Here is a listing. Reproduce it exactly.

═══ SUPPLIED RECORDS

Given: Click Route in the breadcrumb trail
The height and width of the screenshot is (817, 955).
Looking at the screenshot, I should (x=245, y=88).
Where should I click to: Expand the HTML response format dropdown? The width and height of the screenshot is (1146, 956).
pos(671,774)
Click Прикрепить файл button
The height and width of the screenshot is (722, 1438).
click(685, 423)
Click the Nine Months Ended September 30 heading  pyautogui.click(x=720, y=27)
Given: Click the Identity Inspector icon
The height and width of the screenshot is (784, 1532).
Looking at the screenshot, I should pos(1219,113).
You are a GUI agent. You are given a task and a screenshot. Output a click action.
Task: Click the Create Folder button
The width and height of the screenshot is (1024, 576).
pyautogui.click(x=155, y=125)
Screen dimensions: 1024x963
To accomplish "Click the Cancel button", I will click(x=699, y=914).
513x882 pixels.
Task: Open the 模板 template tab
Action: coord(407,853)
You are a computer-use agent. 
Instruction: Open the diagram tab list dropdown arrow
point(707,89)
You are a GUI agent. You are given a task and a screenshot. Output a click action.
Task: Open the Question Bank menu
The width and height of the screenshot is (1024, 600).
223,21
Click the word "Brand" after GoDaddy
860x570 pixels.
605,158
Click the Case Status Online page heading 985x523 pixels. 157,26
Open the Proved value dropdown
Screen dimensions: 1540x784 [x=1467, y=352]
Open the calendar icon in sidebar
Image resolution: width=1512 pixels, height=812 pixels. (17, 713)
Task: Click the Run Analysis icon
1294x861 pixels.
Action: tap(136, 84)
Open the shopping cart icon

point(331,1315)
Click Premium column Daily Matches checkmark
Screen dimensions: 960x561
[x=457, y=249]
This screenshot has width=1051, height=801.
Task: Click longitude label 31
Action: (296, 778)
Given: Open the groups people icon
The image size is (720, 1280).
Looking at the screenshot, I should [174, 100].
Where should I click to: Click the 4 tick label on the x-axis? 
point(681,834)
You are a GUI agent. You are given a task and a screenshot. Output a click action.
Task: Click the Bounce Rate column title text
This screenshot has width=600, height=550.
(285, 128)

══════

REPLY:
Given: Click Route in the breadcrumb trail
The height and width of the screenshot is (817, 955).
Looking at the screenshot, I should (x=245, y=88).
Where should I click to: Expand the HTML response format dropdown? The width and height of the screenshot is (1146, 956).
pos(671,774)
Click Прикрепить файл button
The height and width of the screenshot is (722, 1438).
click(685, 423)
Click the Nine Months Ended September 30 heading  pyautogui.click(x=720, y=27)
Given: Click the Identity Inspector icon
The height and width of the screenshot is (784, 1532).
Looking at the screenshot, I should pos(1219,113).
You are a GUI agent. You are given a task and a screenshot. Output a click action.
Task: Click the Create Folder button
The width and height of the screenshot is (1024, 576).
pyautogui.click(x=155, y=125)
Screen dimensions: 1024x963
To accomplish "Click the Cancel button", I will click(x=699, y=914).
513x882 pixels.
Task: Open the 模板 template tab
Action: coord(407,853)
You are a computer-use agent. 
Instruction: Open the diagram tab list dropdown arrow
point(707,89)
You are a GUI agent. You are given a task and a screenshot. Output a click action.
Task: Open the Question Bank menu
The width and height of the screenshot is (1024, 600).
223,21
Click the word "Brand" after GoDaddy
860x570 pixels.
605,158
Click the Case Status Online page heading 985x523 pixels. 157,26
Open the Proved value dropdown
Screen dimensions: 1540x784 [x=1467, y=352]
Open the calendar icon in sidebar
Image resolution: width=1512 pixels, height=812 pixels. (17, 713)
Task: Click the Run Analysis icon
1294x861 pixels.
Action: tap(136, 84)
Open the shopping cart icon

point(331,1315)
Click Premium column Daily Matches checkmark
Screen dimensions: 960x561
[x=457, y=249]
This screenshot has width=1051, height=801.
Task: Click longitude label 31
Action: (296, 778)
Given: Open the groups people icon
The image size is (720, 1280).
Looking at the screenshot, I should [174, 100].
Where should I click to: Click the 4 tick label on the x-axis? 
point(681,834)
You are a GUI agent. You are given a task and a screenshot. Output a click action.
Task: Click the Bounce Rate column title text
This screenshot has width=600, height=550.
(285, 128)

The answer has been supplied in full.